The centre has a daisey surrounded by proud ferns.

Large corner motifs seem to be pointed ferns.

There is a nice scroll and feather outer border, which is not turned but has a cross hatched corner.

Another look at a corner.

The reverse is a gentle yellow in cotton sateen.

The edge has the usual double line of machine stitching.

A few blue marks. This pencil must have been very sturdy as it often remains for a long time and quite a few washes.

Wednesday 26 October 2016

Green and Gold Stamped Quilt

Here is another "stamped" quilt. These designs were marked on the quilt top in blue pencil by professional quilt designers, usually in Allendale. Then the buyer could either give to to a local quilter, or quilt it herself. Church groups often sent off for these, too. You could buy them ready made, or send your own fabric to be marked. FitzRandolph surmises that most quilters lost the ability to mark the more complex designs as a result.

The colours of this quilt do not show very well in the photos.
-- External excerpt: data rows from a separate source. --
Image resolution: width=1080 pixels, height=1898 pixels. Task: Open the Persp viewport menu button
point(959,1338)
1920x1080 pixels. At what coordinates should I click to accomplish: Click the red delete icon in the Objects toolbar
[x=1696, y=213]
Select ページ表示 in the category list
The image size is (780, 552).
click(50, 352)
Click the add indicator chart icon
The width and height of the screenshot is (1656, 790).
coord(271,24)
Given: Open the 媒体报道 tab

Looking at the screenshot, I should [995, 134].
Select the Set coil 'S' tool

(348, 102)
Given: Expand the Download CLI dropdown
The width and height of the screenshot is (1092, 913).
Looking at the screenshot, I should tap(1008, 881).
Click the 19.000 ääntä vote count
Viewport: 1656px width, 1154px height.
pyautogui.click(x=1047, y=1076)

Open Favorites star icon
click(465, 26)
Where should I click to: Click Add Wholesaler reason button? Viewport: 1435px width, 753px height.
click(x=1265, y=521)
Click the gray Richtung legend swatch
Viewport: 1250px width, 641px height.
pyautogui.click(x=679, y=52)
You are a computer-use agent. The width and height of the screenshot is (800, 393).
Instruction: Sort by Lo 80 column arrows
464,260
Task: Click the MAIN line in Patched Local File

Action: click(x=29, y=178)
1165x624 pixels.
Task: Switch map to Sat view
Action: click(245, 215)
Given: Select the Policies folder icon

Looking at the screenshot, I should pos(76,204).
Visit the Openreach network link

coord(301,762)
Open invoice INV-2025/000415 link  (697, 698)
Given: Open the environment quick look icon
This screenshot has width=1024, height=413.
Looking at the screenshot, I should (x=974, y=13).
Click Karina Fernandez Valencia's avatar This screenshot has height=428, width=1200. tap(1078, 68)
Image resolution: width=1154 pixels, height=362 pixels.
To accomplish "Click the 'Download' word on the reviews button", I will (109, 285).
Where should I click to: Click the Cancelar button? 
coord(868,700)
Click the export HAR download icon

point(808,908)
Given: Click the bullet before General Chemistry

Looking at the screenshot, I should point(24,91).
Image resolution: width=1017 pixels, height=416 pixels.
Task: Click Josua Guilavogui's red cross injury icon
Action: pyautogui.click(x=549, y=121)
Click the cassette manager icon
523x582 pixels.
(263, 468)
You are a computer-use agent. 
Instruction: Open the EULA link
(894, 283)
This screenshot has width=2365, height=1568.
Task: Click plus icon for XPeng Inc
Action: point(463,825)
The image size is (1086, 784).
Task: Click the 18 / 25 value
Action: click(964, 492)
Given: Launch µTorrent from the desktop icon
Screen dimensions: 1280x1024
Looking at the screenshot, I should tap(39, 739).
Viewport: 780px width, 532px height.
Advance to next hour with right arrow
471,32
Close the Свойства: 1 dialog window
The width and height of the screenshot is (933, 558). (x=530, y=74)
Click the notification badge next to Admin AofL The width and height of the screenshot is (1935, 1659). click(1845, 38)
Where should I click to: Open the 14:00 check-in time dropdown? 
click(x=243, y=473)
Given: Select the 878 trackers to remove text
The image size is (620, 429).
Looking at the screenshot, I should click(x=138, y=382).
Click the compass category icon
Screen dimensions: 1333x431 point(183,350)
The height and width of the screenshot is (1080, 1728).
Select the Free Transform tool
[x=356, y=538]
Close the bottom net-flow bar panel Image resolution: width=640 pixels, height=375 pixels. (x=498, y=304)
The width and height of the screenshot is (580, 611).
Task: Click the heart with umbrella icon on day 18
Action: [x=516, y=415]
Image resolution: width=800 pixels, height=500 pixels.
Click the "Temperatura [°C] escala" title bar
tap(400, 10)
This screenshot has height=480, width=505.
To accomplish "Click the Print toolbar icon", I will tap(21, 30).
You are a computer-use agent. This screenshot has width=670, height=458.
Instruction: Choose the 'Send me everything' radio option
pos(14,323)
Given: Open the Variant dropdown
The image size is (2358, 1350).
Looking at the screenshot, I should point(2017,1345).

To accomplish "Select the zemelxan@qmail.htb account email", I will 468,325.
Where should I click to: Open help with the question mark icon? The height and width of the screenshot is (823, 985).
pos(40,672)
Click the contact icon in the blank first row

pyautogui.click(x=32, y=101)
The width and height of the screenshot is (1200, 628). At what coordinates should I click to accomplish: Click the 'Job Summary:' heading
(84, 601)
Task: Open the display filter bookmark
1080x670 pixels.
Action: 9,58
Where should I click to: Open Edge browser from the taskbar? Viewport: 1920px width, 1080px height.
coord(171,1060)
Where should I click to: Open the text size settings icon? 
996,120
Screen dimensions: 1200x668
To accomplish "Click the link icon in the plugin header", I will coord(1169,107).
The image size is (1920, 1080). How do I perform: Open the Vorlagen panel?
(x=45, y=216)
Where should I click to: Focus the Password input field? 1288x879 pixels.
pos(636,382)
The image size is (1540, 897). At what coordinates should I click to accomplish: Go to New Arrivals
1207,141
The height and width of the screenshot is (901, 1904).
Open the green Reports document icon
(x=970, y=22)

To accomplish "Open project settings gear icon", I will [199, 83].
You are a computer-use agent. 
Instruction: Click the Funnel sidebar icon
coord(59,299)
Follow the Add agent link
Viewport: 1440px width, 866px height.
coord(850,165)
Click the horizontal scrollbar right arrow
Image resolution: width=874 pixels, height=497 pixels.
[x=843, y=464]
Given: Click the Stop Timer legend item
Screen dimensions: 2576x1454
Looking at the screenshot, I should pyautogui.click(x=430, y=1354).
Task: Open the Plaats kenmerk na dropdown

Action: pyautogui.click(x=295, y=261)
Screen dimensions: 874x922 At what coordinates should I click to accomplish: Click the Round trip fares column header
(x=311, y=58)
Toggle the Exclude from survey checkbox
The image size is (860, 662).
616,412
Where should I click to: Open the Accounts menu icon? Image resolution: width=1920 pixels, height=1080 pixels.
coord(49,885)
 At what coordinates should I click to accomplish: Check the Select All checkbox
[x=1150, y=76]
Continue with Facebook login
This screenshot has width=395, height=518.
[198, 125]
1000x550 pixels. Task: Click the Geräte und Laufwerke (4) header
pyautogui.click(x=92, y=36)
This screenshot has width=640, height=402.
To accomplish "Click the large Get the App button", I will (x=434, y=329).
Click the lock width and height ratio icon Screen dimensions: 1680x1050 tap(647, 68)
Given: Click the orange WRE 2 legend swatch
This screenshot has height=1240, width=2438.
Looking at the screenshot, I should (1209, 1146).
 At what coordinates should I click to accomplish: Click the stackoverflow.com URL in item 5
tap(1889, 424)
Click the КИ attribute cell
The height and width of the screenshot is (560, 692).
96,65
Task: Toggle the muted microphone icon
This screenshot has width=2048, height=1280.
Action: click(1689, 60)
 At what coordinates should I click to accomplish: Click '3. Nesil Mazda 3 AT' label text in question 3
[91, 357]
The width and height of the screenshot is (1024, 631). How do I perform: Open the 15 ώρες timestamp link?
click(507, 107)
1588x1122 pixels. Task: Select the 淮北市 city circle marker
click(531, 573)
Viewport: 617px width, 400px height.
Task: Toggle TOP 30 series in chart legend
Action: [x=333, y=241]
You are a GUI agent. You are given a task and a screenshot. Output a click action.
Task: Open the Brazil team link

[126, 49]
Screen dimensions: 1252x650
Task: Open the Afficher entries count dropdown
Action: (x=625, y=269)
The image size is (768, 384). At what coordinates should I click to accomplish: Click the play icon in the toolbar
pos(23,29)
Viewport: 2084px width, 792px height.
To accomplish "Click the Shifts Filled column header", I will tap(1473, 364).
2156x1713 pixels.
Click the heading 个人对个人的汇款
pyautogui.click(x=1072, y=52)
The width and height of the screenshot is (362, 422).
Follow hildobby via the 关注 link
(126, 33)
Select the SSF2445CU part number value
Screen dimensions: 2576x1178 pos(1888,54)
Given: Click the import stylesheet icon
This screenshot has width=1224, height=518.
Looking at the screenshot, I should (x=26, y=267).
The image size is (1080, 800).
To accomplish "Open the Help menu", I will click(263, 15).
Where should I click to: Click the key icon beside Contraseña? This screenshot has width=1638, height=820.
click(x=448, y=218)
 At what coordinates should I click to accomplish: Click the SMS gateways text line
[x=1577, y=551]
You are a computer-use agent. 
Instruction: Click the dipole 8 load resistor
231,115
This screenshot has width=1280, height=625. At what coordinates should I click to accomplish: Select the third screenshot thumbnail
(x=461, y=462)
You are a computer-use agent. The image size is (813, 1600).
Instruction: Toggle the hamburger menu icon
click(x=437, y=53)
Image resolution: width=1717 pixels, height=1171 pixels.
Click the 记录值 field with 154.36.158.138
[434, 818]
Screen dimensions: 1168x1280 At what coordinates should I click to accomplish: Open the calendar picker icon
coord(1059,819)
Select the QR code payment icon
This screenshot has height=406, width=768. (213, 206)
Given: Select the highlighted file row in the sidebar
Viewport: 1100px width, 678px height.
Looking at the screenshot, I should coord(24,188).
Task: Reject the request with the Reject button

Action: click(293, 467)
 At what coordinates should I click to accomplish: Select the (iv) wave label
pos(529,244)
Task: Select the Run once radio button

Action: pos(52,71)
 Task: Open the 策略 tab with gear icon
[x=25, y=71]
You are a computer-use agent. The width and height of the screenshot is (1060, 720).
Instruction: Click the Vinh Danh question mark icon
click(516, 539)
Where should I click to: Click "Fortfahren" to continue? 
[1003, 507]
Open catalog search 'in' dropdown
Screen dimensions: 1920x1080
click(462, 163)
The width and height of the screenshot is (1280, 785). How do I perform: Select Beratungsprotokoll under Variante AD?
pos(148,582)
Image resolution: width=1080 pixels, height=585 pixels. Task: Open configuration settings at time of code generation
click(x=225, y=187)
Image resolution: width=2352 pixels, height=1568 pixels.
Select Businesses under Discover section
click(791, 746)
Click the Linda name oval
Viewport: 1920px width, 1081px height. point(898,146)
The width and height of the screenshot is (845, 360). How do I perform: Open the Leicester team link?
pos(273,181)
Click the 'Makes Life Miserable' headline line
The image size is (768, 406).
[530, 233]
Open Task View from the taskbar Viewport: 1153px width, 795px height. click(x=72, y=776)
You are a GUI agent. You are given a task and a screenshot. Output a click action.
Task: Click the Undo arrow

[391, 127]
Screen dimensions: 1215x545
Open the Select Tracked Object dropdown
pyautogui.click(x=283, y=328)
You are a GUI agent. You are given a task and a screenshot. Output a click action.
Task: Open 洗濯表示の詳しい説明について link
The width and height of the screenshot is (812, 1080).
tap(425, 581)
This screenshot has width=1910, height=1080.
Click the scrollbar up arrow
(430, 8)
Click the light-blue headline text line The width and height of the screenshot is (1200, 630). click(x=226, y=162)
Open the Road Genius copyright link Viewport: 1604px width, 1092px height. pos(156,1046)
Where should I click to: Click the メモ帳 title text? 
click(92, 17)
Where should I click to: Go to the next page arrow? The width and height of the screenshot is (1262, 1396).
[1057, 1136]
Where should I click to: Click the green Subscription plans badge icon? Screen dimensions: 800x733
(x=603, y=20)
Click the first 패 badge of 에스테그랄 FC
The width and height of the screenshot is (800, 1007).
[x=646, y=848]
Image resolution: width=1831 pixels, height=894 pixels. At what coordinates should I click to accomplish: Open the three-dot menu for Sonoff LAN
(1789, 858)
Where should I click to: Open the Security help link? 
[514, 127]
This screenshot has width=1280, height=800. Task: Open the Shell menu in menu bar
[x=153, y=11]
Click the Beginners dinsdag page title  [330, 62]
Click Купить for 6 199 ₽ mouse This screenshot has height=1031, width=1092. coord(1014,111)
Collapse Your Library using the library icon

The colour is actually a pea green! Green and Gold were considered to be a popular combination.

The centre has flat iron designs with ferns and roses, and the corners echo this. Here, there is a feather creation with the longer feathers outermost....not seen this before. The swag border has little trefoil uprights. The designs were marked on large tables, so the background infill is always nicely done, unlike many other wholecloths where the grid is often decidedly wonky.

You can see that, as is common in dark coloured quilts, there are fade marks where the folded quilt was exposed to sunlight in storage.

The reverse of the quilt is gold colour. Unusually, the quilting has been partly done in green thread, partly in gold would usually expect the thread to match the right side, green in this case.

The machine edging has been more neatly done than most. You can see remnants of the blue pencil marking on the green side.

More blue pencil in this photo...a very elegant quilt in good condition.